Co-Occurance Matrix
This blog contains an explanation and tutorial to create word embeddings via co-occurance matrix and svd
Introduction
A computer cannot understand the language of humans. It can do a lot by understanding where and how words occur in a sentence, but it still cannot understand the semantics of a word. To map the human semantic space into something which a computer can understand, compute and work with, Word-Embedding Space is created. This is an n-dimensional vector space where each vector within it represents a word. Words similar in meaning are close together, and words that are opposites are farther apart.
Problem
The problem here is that we are given a huge .json file which contains bunch of reviews. Our goal is to create a word embedding space by it so that we can represent all the words and their meaning via n-dimensional vectors
Preparing Data
Data preparation for the task is quite simple, we will extract the reviews and tokenize them. We will not be removing stop words or lemmatizing since all high frequency words are important.

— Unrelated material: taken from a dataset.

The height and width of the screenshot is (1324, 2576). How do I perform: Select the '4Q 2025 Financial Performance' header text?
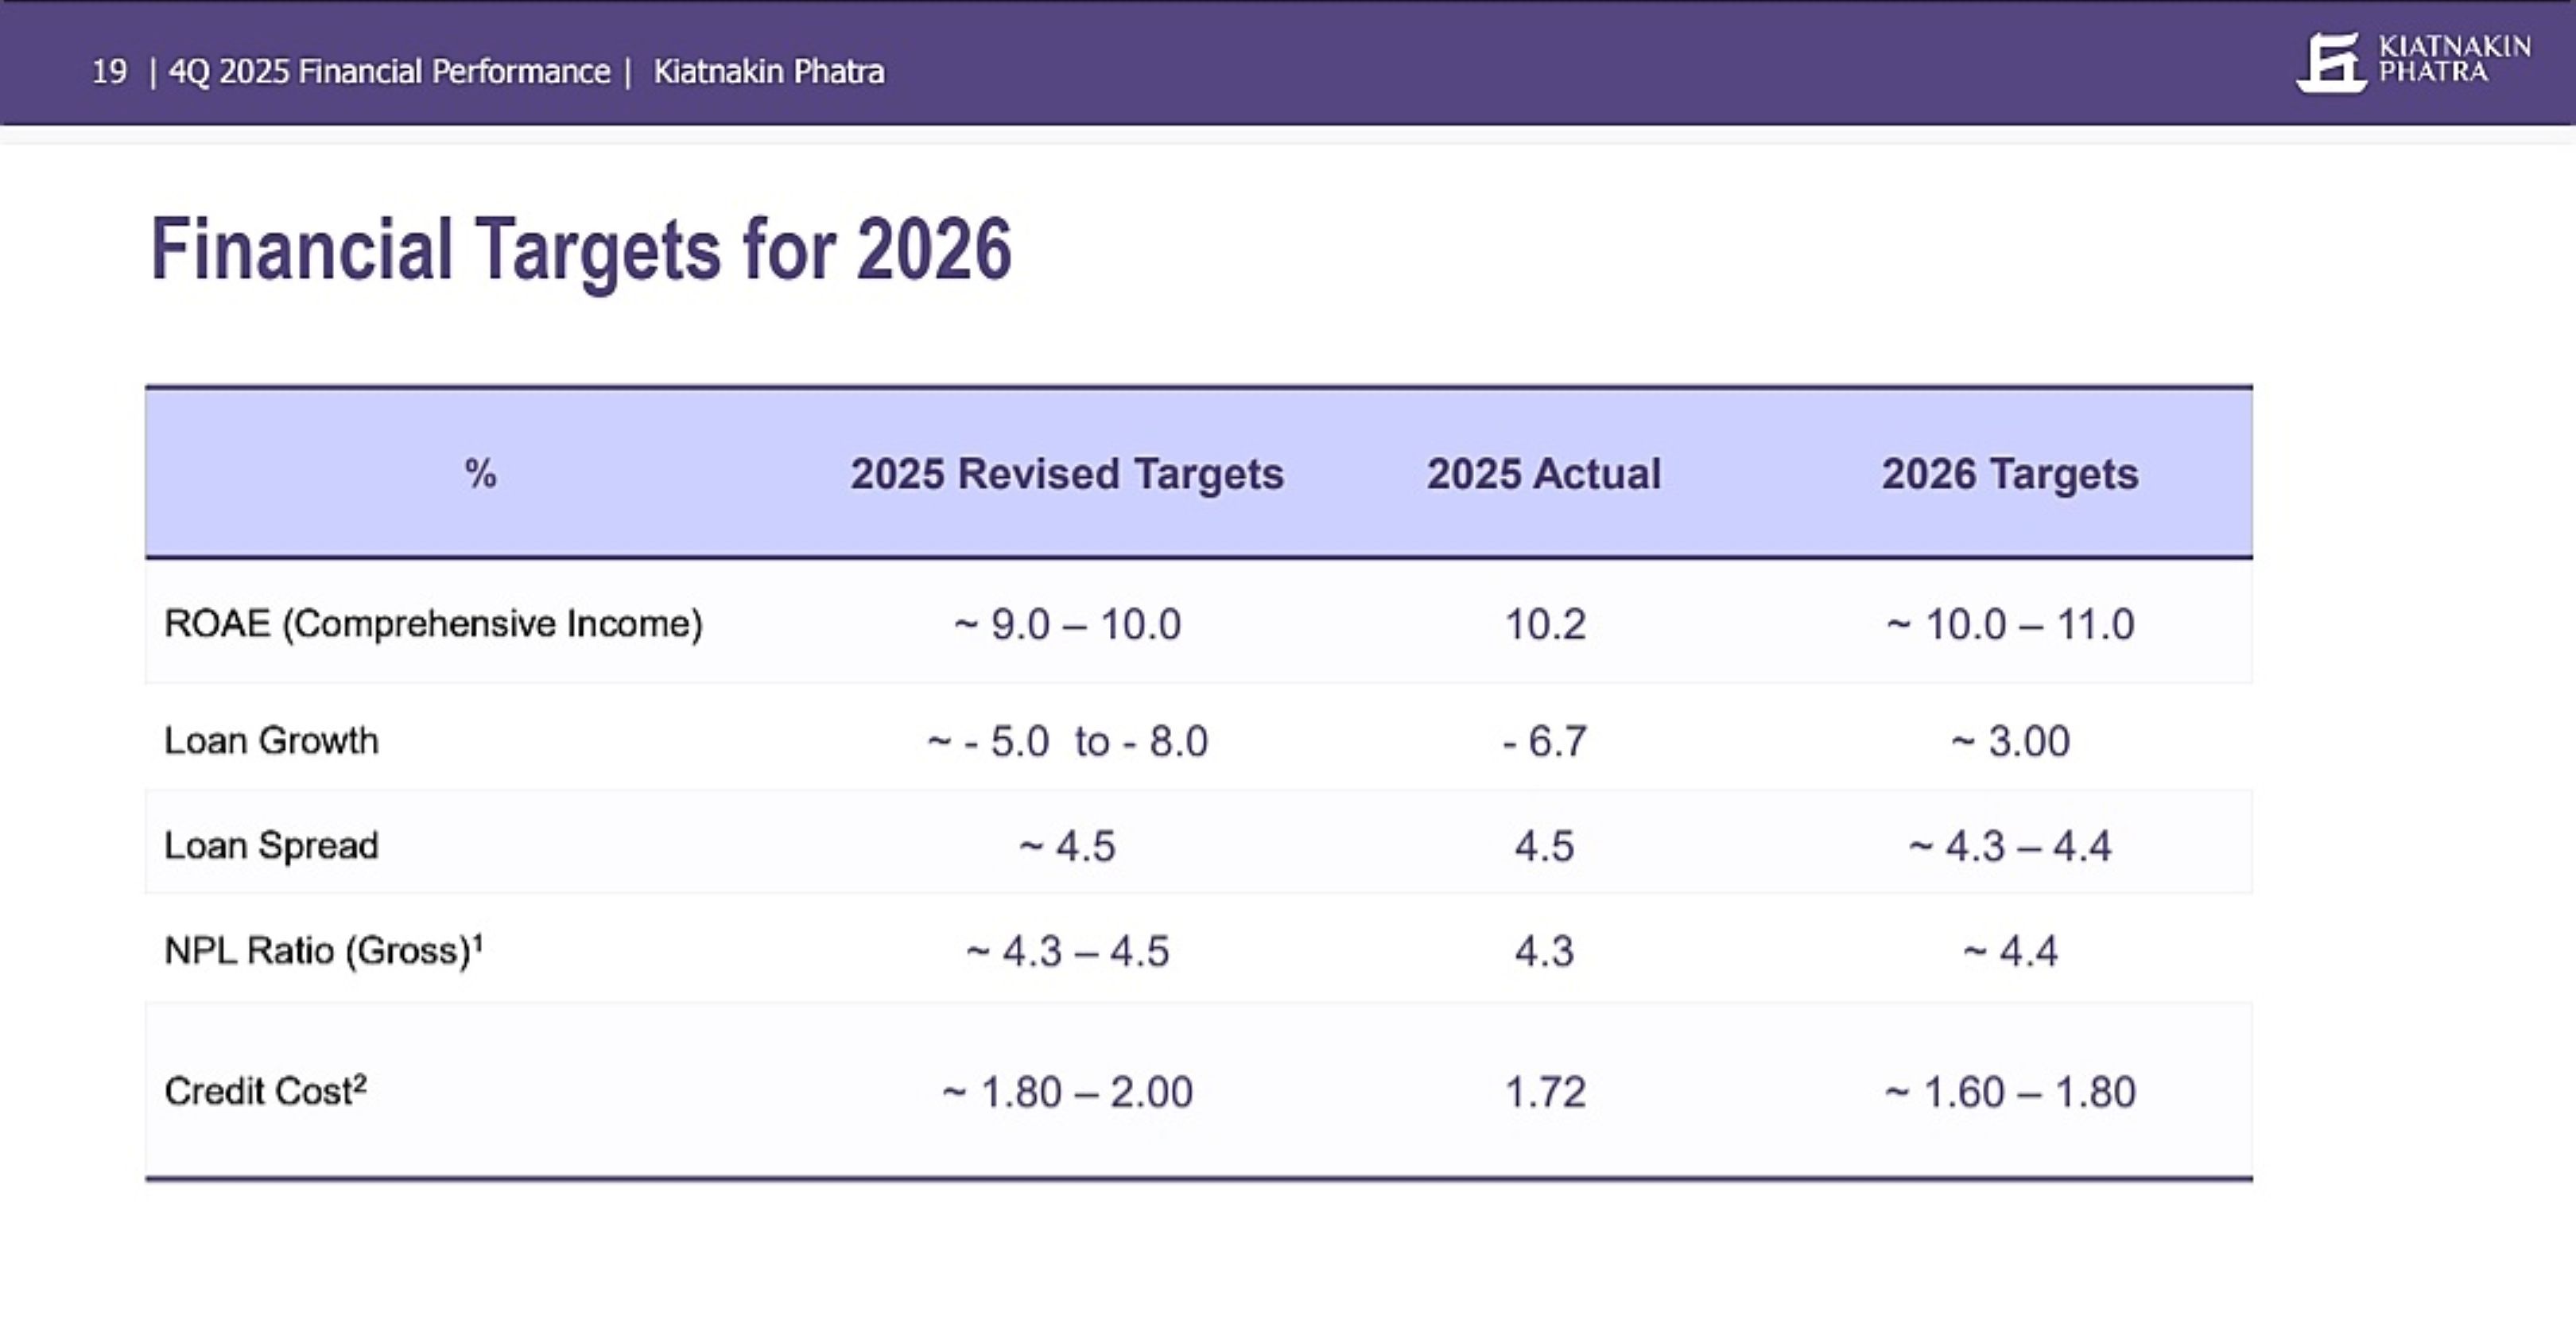click(x=389, y=72)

First, we read the reviews from given json file. I have used ijson, which is a library which helps in iteratively parse huge json files (instead of loading the whole file to the RAM). I have also used spacy for tokenizing since its one of the best at it.

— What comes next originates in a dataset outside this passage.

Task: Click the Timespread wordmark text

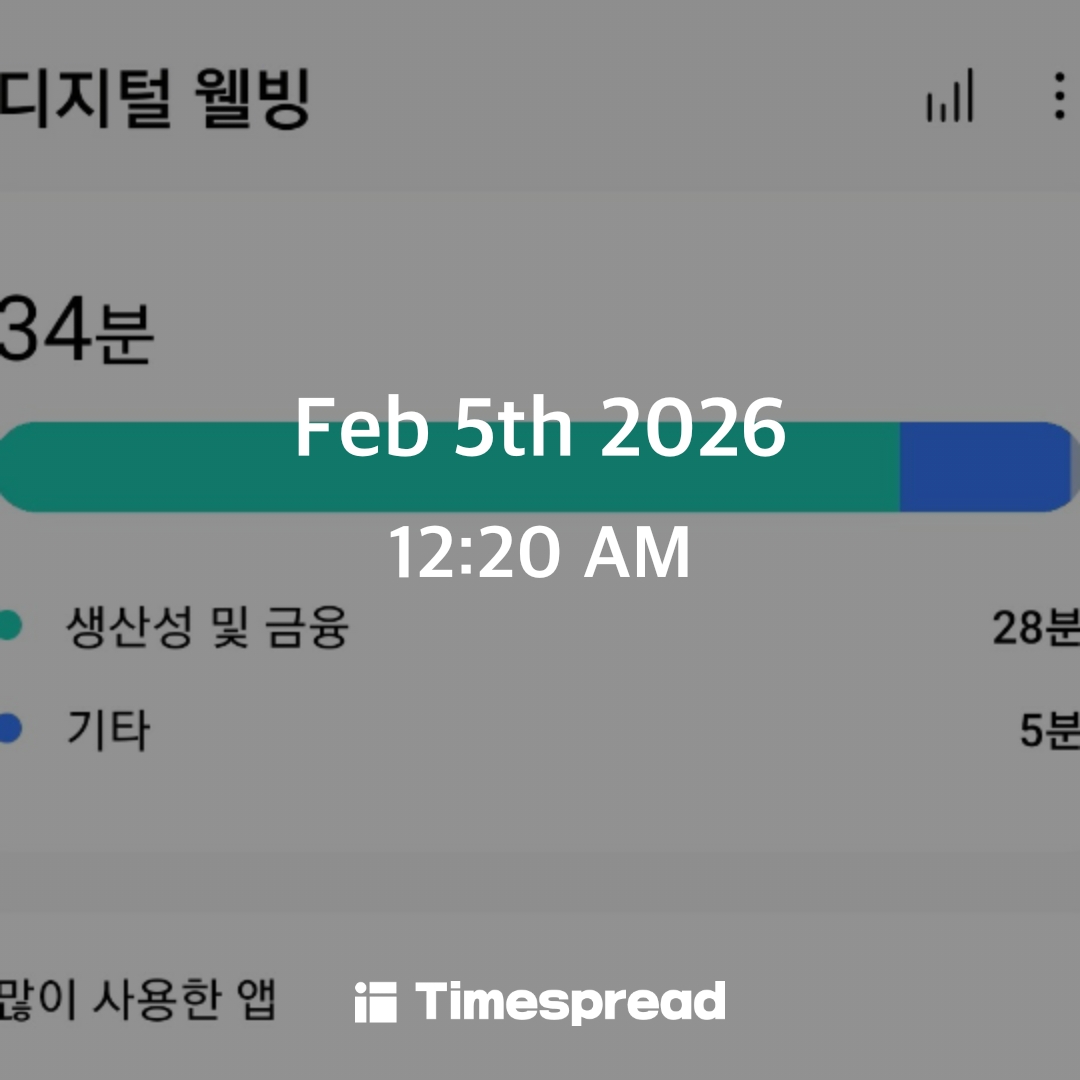Action: coord(570,1002)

The below code is simple to understand, I have created a class which creates our vocabulary, and tokenizes the sentences. There are various methods to do this but I felt this was a really cool and modular way to achieve this!
import ijson
import spacy
class Data:
def __init__(self):
# All the variables in uppercase are globally defined constants
self.path = PATH
self.limit = LIMIT
self.window = WINDOW
self.nlp = spacy.load(DATASET)
self.word2index = {}
self.index2word = {}
self.vocab = []
self.index = 0
def getSentences(self):
return self.sentences
def getVocab(self):
return self.word2index, self.index2word, self.index, self.vocab
def readJSON(self, limit, path):
# Reading sentences line by line
sentences = []
f = open(path)
for item in ijson.items(f, 'reviewText', multiple_reviews=True):
sentences.append(item)
if len(sentences) == limit:
break
return sentences
def addWords(self, word):
# Adding words to vocabulary (if they don't exist in it previously)

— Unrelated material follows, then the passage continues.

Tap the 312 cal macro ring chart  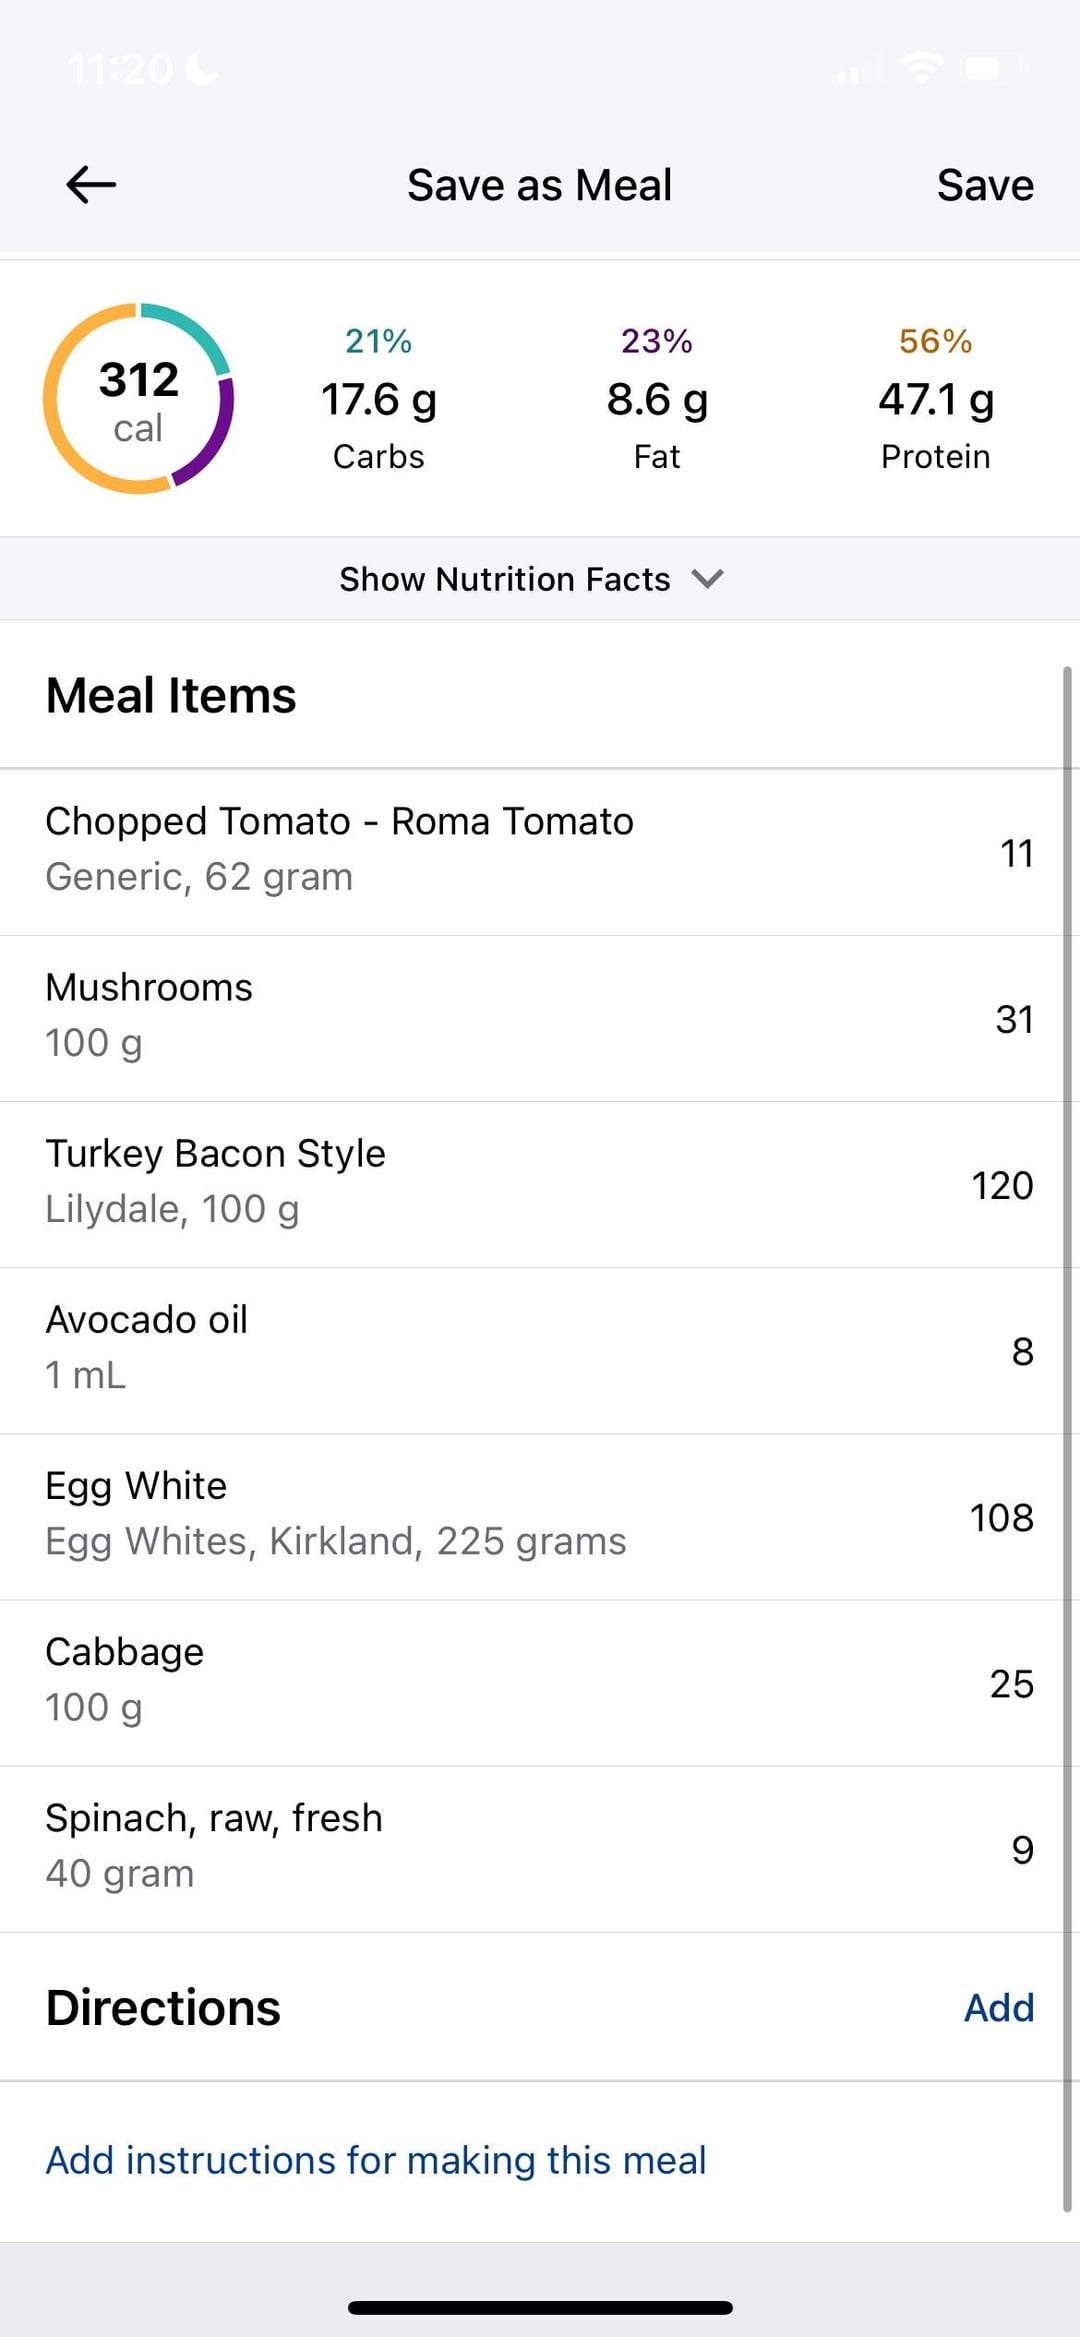[x=138, y=399]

if word not in self.word2index:
self.word2index[word] = self.index
self.index2word[self.index] = word
self.vocab.append(word)
self.index += 1
def createVocab(self, sentences):
# Going line by line and token by token
for sent in sentences:
words = self.nlp(sent)
for word in words:
self.addWords(word.text)
def handle(self):
self.sentences = self.readJSON(self.limit, self.path)
self.createVocab(self.sentences)
Creating Co-Occurance Matrix
Usually, the limit of numpy matrices are around the region of 1e5*1e5. In some cases, the data might exceed this limit, hence I have used sparse matrices (so that all the cases are covered). Sparse matrices are able to hold larger matrices given that they are sparse in nature (mostly 0s).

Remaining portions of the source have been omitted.